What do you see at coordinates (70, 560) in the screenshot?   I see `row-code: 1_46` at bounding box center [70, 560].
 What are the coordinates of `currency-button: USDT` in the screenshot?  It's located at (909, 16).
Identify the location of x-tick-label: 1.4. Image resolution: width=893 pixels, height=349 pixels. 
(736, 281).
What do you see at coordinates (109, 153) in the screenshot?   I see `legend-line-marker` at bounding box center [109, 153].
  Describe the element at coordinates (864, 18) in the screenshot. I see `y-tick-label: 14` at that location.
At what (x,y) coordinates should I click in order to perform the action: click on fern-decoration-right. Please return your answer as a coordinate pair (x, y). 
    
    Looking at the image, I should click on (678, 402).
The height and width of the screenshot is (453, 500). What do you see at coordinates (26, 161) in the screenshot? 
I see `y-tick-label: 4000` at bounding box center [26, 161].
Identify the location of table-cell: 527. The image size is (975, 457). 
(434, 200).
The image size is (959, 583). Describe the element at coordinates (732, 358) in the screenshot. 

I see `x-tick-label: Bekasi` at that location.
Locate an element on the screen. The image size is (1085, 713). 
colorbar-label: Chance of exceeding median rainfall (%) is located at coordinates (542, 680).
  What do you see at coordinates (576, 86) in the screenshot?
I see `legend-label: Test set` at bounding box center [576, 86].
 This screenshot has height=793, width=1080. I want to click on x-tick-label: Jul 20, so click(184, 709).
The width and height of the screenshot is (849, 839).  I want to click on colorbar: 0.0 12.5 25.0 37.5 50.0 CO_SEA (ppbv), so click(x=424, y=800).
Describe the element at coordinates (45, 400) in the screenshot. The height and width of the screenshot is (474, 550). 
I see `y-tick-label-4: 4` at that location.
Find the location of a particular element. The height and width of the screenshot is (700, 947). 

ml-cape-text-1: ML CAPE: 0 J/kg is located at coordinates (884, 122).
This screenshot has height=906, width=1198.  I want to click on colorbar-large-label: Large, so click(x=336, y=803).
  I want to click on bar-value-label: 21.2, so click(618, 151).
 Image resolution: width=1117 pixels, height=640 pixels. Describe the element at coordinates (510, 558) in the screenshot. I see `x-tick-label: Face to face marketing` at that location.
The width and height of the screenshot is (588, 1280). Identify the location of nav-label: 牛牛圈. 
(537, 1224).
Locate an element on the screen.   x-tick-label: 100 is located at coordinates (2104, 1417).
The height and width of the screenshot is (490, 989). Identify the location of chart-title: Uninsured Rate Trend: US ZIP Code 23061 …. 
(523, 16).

## WHAT YOU ARE ASKED TO DO
Reproduce all of the data above word for word, leaving every line unchanged.

## SOLVED EXERCISE
What do you see at coordinates (70, 560) in the screenshot?   I see `row-code: 1_46` at bounding box center [70, 560].
 What are the coordinates of `currency-button: USDT` in the screenshot?  It's located at (909, 16).
Identify the location of x-tick-label: 1.4. Image resolution: width=893 pixels, height=349 pixels. 
(736, 281).
What do you see at coordinates (109, 153) in the screenshot?   I see `legend-line-marker` at bounding box center [109, 153].
  Describe the element at coordinates (864, 18) in the screenshot. I see `y-tick-label: 14` at that location.
At what (x,y) coordinates should I click in order to perform the action: click on fern-decoration-right. Please return your answer as a coordinate pair (x, y). 
    
    Looking at the image, I should click on (678, 402).
The height and width of the screenshot is (453, 500). What do you see at coordinates (26, 161) in the screenshot? 
I see `y-tick-label: 4000` at bounding box center [26, 161].
Identify the location of table-cell: 527. The image size is (975, 457). 
(434, 200).
The image size is (959, 583). Describe the element at coordinates (732, 358) in the screenshot. 

I see `x-tick-label: Bekasi` at that location.
Locate an element on the screen. The image size is (1085, 713). 
colorbar-label: Chance of exceeding median rainfall (%) is located at coordinates (542, 680).
  What do you see at coordinates (576, 86) in the screenshot?
I see `legend-label: Test set` at bounding box center [576, 86].
 This screenshot has height=793, width=1080. I want to click on x-tick-label: Jul 20, so click(184, 709).
The width and height of the screenshot is (849, 839).  I want to click on colorbar: 0.0 12.5 25.0 37.5 50.0 CO_SEA (ppbv), so click(x=424, y=800).
Describe the element at coordinates (45, 400) in the screenshot. The height and width of the screenshot is (474, 550). 
I see `y-tick-label-4: 4` at that location.
Find the location of a particular element. The height and width of the screenshot is (700, 947). 

ml-cape-text-1: ML CAPE: 0 J/kg is located at coordinates (884, 122).
This screenshot has height=906, width=1198.  I want to click on colorbar-large-label: Large, so click(x=336, y=803).
  I want to click on bar-value-label: 21.2, so click(618, 151).
 Image resolution: width=1117 pixels, height=640 pixels. Describe the element at coordinates (510, 558) in the screenshot. I see `x-tick-label: Face to face marketing` at that location.
The width and height of the screenshot is (588, 1280). Identify the location of nav-label: 牛牛圈. 
(537, 1224).
Locate an element on the screen.   x-tick-label: 100 is located at coordinates (2104, 1417).
The height and width of the screenshot is (490, 989). Identify the location of chart-title: Uninsured Rate Trend: US ZIP Code 23061 …. 
(523, 16).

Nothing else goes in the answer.